Gonzaga (22-2, 10-1) was undefeated in the WCC and had just one loss all season — to No. 2 Michigan — but Legans felt his team had a chance Wednesday.

“My wife always laughs at me,” he says, “because every game I say, ‘If we do all these things, we can win.’”

But this time they did. The Zags led college basketball in paint points; the Pilots held them to 26. They didn’t want to put them at the free throw line, which they did, but Gonzaga went just 18-for-26. On the other hand, Portland was virtually flawless, shooting 59.3 percent against one of the best defensive teams in the country.

Freshman Joel Foxwell worked brilliantly off the ball screens, tying a career high with 27 points and also dishing out eight assists. Portland’s bigs took advantage of mismatches when switched to guards, and Foxwell’s ability to get into the paint kept Gonzaga in rotations all night.

“We’ve been in almost every game,” Legans said. “We had the ball three times against Saint Mary’s. We could have won that game. We could have had Santa Clara on the ropes and we could have won that game. You know, it’s just that we weren’t really able to finish a game. That was the first game we were able to finish.”

Freshman Joel Foxwell set a career high with 27 points in the win. (Amanda Loman/Associated Press)

Impressive, considering Gonzaga is one of the oldest teams in college basketball and Portland ranks 346th in Division I experience.

The Pilots are so short on depth that they recently moved graduate assistant Sam Noland, a former Division III player, to the roster when Legans was told he was still eligible. Noland was filling in for Foxwell against Gonzaga when he left for a minute due to cramps. Noland was also brought in to inbound the ball as Gonzaga pressed late.

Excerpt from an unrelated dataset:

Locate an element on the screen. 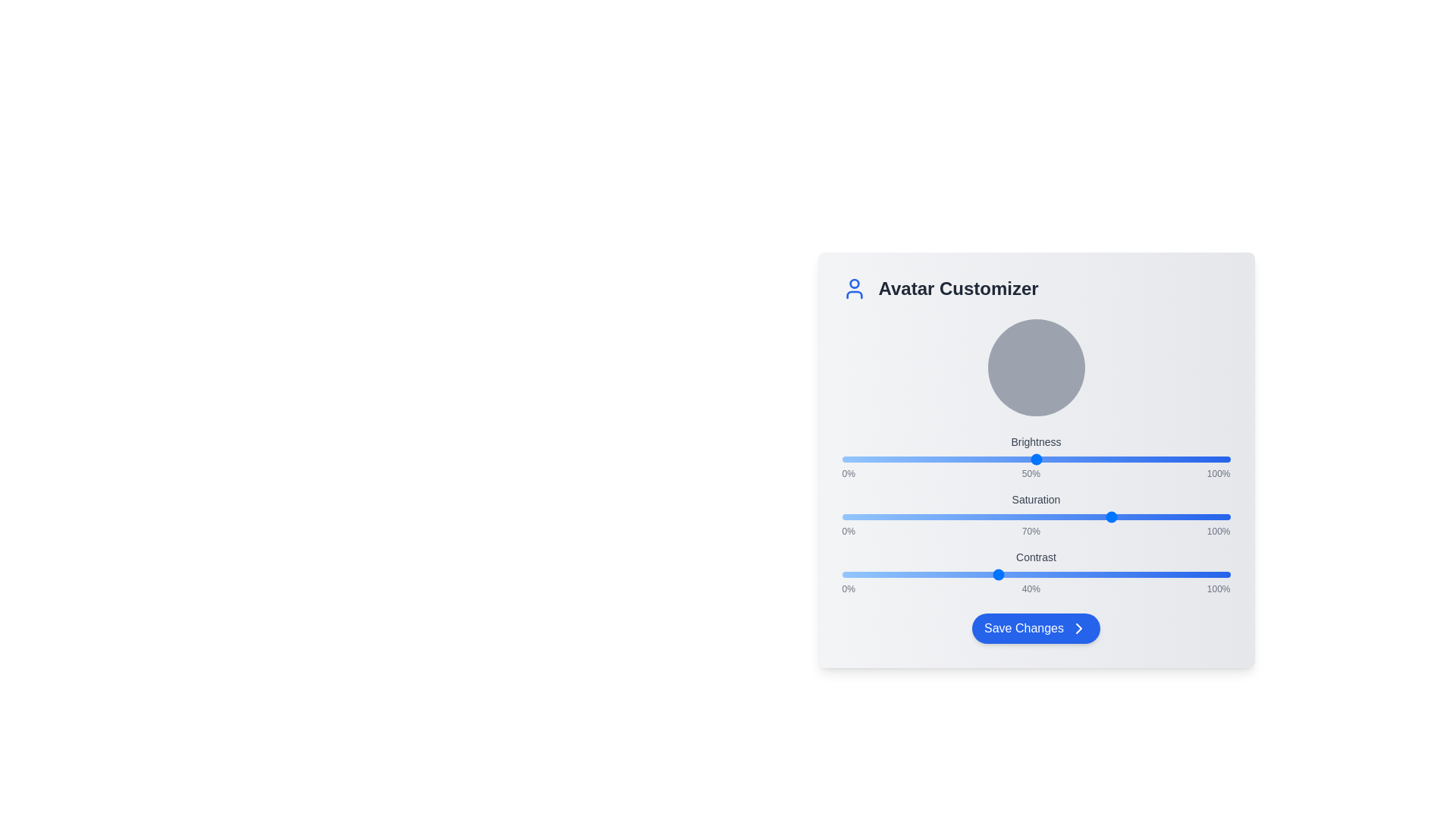  the contrast slider to 65% is located at coordinates (1094, 575).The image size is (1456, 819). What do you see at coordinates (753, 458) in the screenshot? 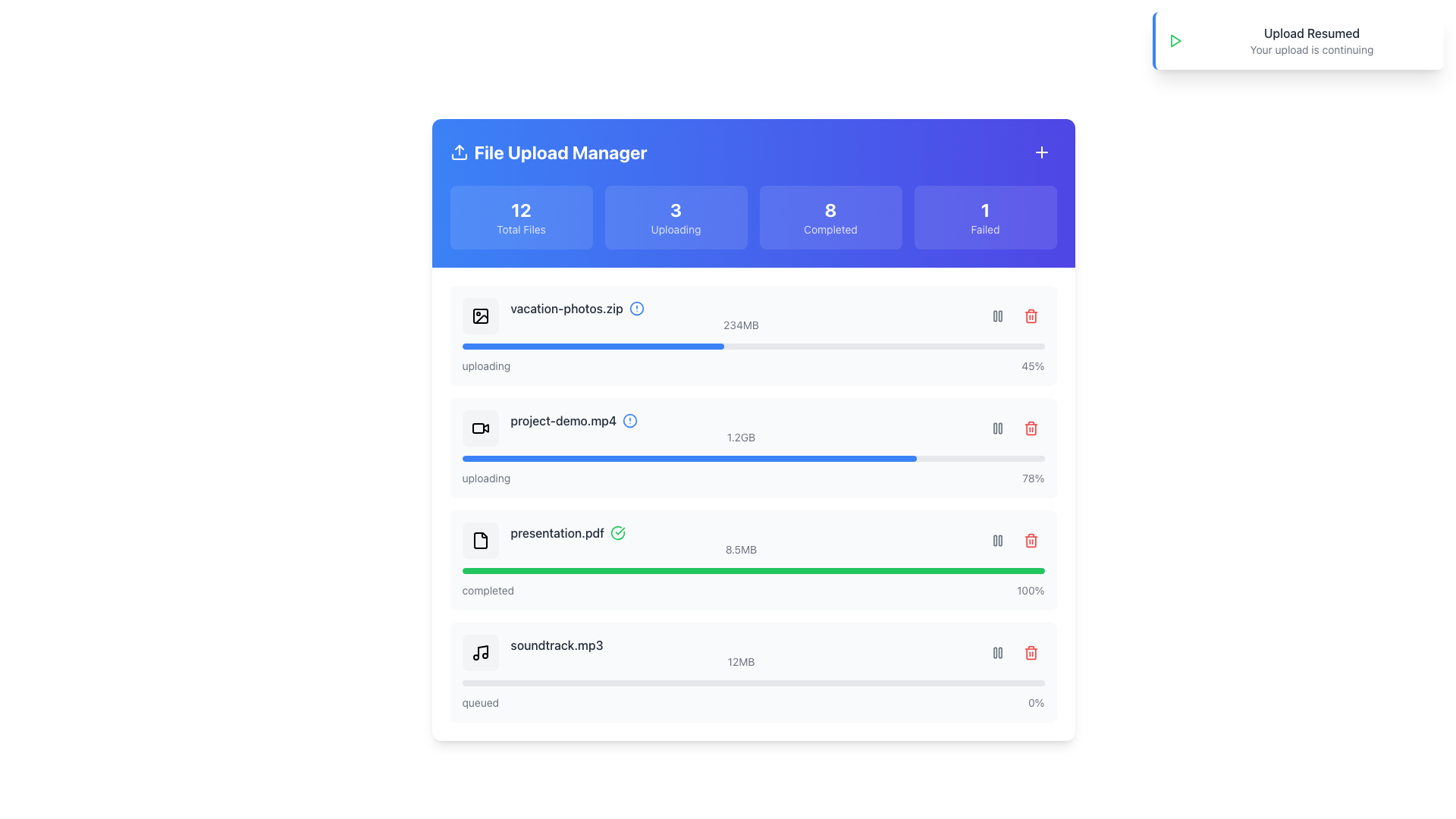
I see `the progress bar that visually represents the upload progress of the file 'project-demo.mp4' located below the text 'project-demo.mp4' and '1.2GB' in the file upload manager interface` at bounding box center [753, 458].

“If you had told me at the beginning of this year that he would knock the ball out in a minute, and we were up by 11 on Gonzaga,” Legans said, “I would say, ‘What reality are we living in?’”

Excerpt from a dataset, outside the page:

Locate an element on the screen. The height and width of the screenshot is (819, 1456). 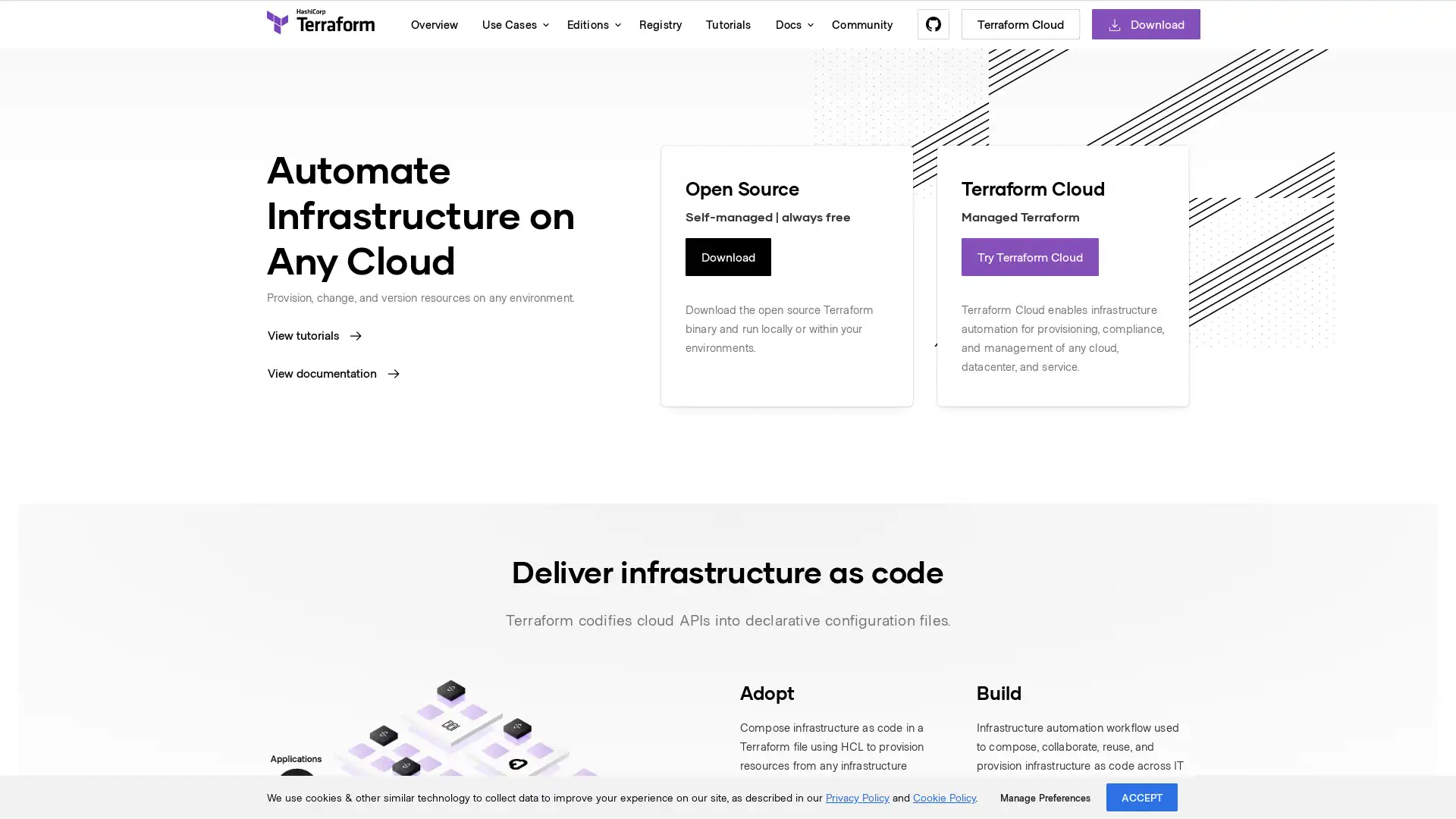
Use Cases is located at coordinates (512, 24).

Not everything always goes according to plan.

But Legans is walking – sorry, rolling – with a little more optimism this week after the win.

It was hard to keep players in this era, but because he treated the guys well, it led to him bringing in Foxwell, the team’s leading scorer and star against the Zags. Foxwell was former teammates with fellow Australia/former Portland forward Austin Rapp, who is now in Wisconsin, but the Pilots helped get Foxwell on his way out. Other former players starring elsewhere include Max Mackinnon (second leading scorer at LSU) and Tyler Harris (a contributor for No. 15 Vanderbilt).

“We haven’t been able to keep our core guys because they’re all pretty good,” Legans said. “You know it takes a year or two to build something really good, right? And every time you get a good player, you lose him. … But if you can keep these guys, we’d be pretty good.”

Legans says his government is trying to help and find ways to keep his players. (You’d think beating Gonzaga might help raise money.)

For now, the Pilots just need to get healthy enough so they can fully fill the scout team with players.

Legans, who played three seasons at Cal and was an All-WAC second teamer in his senior year at Fresno State in 2004, was He has been known to occasionally jump into a drill to demonstrate, which he said he had even done the day before the tear.

And knowing he might play, of course he stretched, right?

“Forty-four, out of shape, overweight,” he says. “Why would you stretch?”

He officially says goodbye to the scout team. He has now torn both Achilles tendons and the other a few years ago playing one-on-one with his players. He has not had it surgically repaired, and he will not have it surgically repaired.

Instead, an alarm goes off every day at noon so he can take blood thinners – “like an old, old man,” he says – and in three weeks, walk into a trunk and leave the scooter behind.

“That roller is the death of me,” he said. “I’ve got so many cuts and stuff when I fall off this thing, man. It’s not ideal.”

On Saturday, Portland will try to make it two in a row when it hosts Seattle. And as for Legans’ plan to sit down?

No chance, he says.

It is good luck to stand on one foot.